=== Begin Enclosure ===

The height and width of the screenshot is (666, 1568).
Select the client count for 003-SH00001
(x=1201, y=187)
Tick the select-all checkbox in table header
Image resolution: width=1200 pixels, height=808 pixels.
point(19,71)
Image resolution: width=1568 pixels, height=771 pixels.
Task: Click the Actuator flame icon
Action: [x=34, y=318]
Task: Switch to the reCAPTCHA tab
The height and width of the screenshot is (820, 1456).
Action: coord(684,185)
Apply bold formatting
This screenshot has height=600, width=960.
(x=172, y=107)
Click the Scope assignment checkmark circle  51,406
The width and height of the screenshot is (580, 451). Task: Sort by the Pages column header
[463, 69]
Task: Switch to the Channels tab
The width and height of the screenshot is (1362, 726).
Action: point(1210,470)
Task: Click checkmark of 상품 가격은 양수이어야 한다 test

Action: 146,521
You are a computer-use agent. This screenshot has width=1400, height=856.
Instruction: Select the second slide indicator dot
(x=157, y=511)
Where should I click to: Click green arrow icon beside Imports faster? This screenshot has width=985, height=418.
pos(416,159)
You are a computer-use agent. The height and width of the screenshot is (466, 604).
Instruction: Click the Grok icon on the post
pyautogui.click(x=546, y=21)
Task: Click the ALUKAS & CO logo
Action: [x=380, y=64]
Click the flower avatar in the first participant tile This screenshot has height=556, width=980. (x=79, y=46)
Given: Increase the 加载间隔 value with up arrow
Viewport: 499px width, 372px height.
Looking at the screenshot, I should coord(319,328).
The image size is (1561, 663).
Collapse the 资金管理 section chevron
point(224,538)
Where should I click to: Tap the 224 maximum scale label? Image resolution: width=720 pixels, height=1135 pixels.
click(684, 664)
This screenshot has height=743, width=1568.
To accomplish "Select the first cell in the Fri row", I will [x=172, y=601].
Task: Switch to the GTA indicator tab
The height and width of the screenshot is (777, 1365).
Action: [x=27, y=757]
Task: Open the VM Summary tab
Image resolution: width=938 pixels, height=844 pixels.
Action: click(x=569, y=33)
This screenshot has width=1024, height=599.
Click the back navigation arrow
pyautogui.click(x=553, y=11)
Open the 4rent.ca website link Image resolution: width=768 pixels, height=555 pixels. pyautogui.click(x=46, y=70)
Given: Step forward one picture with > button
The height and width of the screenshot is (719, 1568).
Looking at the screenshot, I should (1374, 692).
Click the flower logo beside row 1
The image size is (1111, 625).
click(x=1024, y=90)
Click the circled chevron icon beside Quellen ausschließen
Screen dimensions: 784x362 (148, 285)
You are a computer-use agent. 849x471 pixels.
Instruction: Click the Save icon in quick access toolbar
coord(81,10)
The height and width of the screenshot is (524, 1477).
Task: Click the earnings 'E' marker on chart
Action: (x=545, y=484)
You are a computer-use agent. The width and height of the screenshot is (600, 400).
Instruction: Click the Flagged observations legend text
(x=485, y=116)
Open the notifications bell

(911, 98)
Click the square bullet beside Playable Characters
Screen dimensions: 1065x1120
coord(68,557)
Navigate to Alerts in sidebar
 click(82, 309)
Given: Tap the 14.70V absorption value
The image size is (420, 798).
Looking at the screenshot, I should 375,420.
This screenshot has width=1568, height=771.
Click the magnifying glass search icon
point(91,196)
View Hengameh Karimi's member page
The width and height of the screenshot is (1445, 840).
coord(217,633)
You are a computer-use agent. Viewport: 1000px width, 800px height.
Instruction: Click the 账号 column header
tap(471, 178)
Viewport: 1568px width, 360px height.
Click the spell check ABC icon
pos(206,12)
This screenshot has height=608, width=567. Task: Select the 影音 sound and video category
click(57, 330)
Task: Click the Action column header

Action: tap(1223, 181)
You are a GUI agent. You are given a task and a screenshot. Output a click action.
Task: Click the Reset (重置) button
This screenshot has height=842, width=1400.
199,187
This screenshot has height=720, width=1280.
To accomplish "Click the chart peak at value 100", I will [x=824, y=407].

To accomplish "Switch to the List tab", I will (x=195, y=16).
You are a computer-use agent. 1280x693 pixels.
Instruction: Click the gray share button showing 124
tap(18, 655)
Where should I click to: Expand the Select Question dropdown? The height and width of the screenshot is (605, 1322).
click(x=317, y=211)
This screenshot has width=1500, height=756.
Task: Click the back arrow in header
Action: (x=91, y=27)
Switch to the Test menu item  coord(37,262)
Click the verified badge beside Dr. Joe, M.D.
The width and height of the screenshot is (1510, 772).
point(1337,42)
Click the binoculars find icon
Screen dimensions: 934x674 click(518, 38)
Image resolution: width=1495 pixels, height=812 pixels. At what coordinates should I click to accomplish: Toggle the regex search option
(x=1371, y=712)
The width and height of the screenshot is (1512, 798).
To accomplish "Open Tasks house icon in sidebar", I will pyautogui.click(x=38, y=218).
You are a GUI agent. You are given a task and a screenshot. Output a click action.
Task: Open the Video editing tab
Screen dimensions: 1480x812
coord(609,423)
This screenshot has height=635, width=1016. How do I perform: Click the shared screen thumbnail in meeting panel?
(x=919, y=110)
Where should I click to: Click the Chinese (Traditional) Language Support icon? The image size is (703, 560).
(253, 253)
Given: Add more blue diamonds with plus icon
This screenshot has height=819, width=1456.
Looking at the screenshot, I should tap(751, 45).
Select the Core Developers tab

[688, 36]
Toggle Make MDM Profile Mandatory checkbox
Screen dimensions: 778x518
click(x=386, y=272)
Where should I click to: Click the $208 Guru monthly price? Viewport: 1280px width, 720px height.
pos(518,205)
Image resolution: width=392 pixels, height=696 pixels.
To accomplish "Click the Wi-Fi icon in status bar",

=== End Enclosure ===

EXERCISE GOAL -> Retype all of the material, exactly as written.

ANSWER TO THIS TASK ->
The height and width of the screenshot is (666, 1568).
Select the client count for 003-SH00001
(x=1201, y=187)
Tick the select-all checkbox in table header
Image resolution: width=1200 pixels, height=808 pixels.
point(19,71)
Image resolution: width=1568 pixels, height=771 pixels.
Task: Click the Actuator flame icon
Action: [x=34, y=318]
Task: Switch to the reCAPTCHA tab
The height and width of the screenshot is (820, 1456).
Action: coord(684,185)
Apply bold formatting
This screenshot has height=600, width=960.
(x=172, y=107)
Click the Scope assignment checkmark circle  51,406
The width and height of the screenshot is (580, 451). Task: Sort by the Pages column header
[463, 69]
Task: Switch to the Channels tab
The width and height of the screenshot is (1362, 726).
Action: point(1210,470)
Task: Click checkmark of 상품 가격은 양수이어야 한다 test

Action: 146,521
You are a computer-use agent. This screenshot has width=1400, height=856.
Instruction: Select the second slide indicator dot
(x=157, y=511)
Where should I click to: Click green arrow icon beside Imports faster? This screenshot has width=985, height=418.
pos(416,159)
You are a computer-use agent. The height and width of the screenshot is (466, 604).
Instruction: Click the Grok icon on the post
pyautogui.click(x=546, y=21)
Task: Click the ALUKAS & CO logo
Action: [x=380, y=64]
Click the flower avatar in the first participant tile This screenshot has height=556, width=980. (x=79, y=46)
Given: Increase the 加载间隔 value with up arrow
Viewport: 499px width, 372px height.
Looking at the screenshot, I should coord(319,328).
The image size is (1561, 663).
Collapse the 资金管理 section chevron
point(224,538)
Where should I click to: Tap the 224 maximum scale label? Image resolution: width=720 pixels, height=1135 pixels.
click(684, 664)
This screenshot has height=743, width=1568.
To accomplish "Select the first cell in the Fri row", I will [x=172, y=601].
Task: Switch to the GTA indicator tab
The height and width of the screenshot is (777, 1365).
Action: [x=27, y=757]
Task: Open the VM Summary tab
Image resolution: width=938 pixels, height=844 pixels.
Action: click(x=569, y=33)
This screenshot has width=1024, height=599.
Click the back navigation arrow
pyautogui.click(x=553, y=11)
Open the 4rent.ca website link Image resolution: width=768 pixels, height=555 pixels. pyautogui.click(x=46, y=70)
Given: Step forward one picture with > button
The height and width of the screenshot is (719, 1568).
Looking at the screenshot, I should (1374, 692).
Click the flower logo beside row 1
The image size is (1111, 625).
click(x=1024, y=90)
Click the circled chevron icon beside Quellen ausschließen
Screen dimensions: 784x362 (148, 285)
You are a computer-use agent. 849x471 pixels.
Instruction: Click the Save icon in quick access toolbar
coord(81,10)
The height and width of the screenshot is (524, 1477).
Task: Click the earnings 'E' marker on chart
Action: (x=545, y=484)
You are a computer-use agent. The width and height of the screenshot is (600, 400).
Instruction: Click the Flagged observations legend text
(x=485, y=116)
Open the notifications bell

(911, 98)
Click the square bullet beside Playable Characters
Screen dimensions: 1065x1120
coord(68,557)
Navigate to Alerts in sidebar
 click(82, 309)
Given: Tap the 14.70V absorption value
The image size is (420, 798).
Looking at the screenshot, I should 375,420.
This screenshot has width=1568, height=771.
Click the magnifying glass search icon
point(91,196)
View Hengameh Karimi's member page
The width and height of the screenshot is (1445, 840).
coord(217,633)
You are a computer-use agent. Viewport: 1000px width, 800px height.
Instruction: Click the 账号 column header
tap(471, 178)
Viewport: 1568px width, 360px height.
Click the spell check ABC icon
pos(206,12)
This screenshot has height=608, width=567. Task: Select the 影音 sound and video category
click(57, 330)
Task: Click the Action column header

Action: tap(1223, 181)
You are a GUI agent. You are given a task and a screenshot. Output a click action.
Task: Click the Reset (重置) button
This screenshot has height=842, width=1400.
199,187
This screenshot has height=720, width=1280.
To accomplish "Click the chart peak at value 100", I will [x=824, y=407].

To accomplish "Switch to the List tab", I will (x=195, y=16).
You are a computer-use agent. 1280x693 pixels.
Instruction: Click the gray share button showing 124
tap(18, 655)
Where should I click to: Expand the Select Question dropdown? The height and width of the screenshot is (605, 1322).
click(x=317, y=211)
This screenshot has width=1500, height=756.
Task: Click the back arrow in header
Action: (x=91, y=27)
Switch to the Test menu item  coord(37,262)
Click the verified badge beside Dr. Joe, M.D.
The width and height of the screenshot is (1510, 772).
point(1337,42)
Click the binoculars find icon
Screen dimensions: 934x674 click(518, 38)
Image resolution: width=1495 pixels, height=812 pixels. At what coordinates should I click to accomplish: Toggle the regex search option
(x=1371, y=712)
The width and height of the screenshot is (1512, 798).
To accomplish "Open Tasks house icon in sidebar", I will pyautogui.click(x=38, y=218).
You are a GUI agent. You are given a task and a screenshot. Output a click action.
Task: Open the Video editing tab
Screen dimensions: 1480x812
coord(609,423)
This screenshot has height=635, width=1016. How do I perform: Click the shared screen thumbnail in meeting panel?
(x=919, y=110)
Where should I click to: Click the Chinese (Traditional) Language Support icon? The image size is (703, 560).
(253, 253)
Given: Add more blue diamonds with plus icon
This screenshot has height=819, width=1456.
Looking at the screenshot, I should tap(751, 45).
Select the Core Developers tab

[688, 36]
Toggle Make MDM Profile Mandatory checkbox
Screen dimensions: 778x518
click(x=386, y=272)
Where should I click to: Click the $208 Guru monthly price? Viewport: 1280px width, 720px height.
pos(518,205)
Image resolution: width=392 pixels, height=696 pixels.
To accomplish "Click the Wi-Fi icon in status bar",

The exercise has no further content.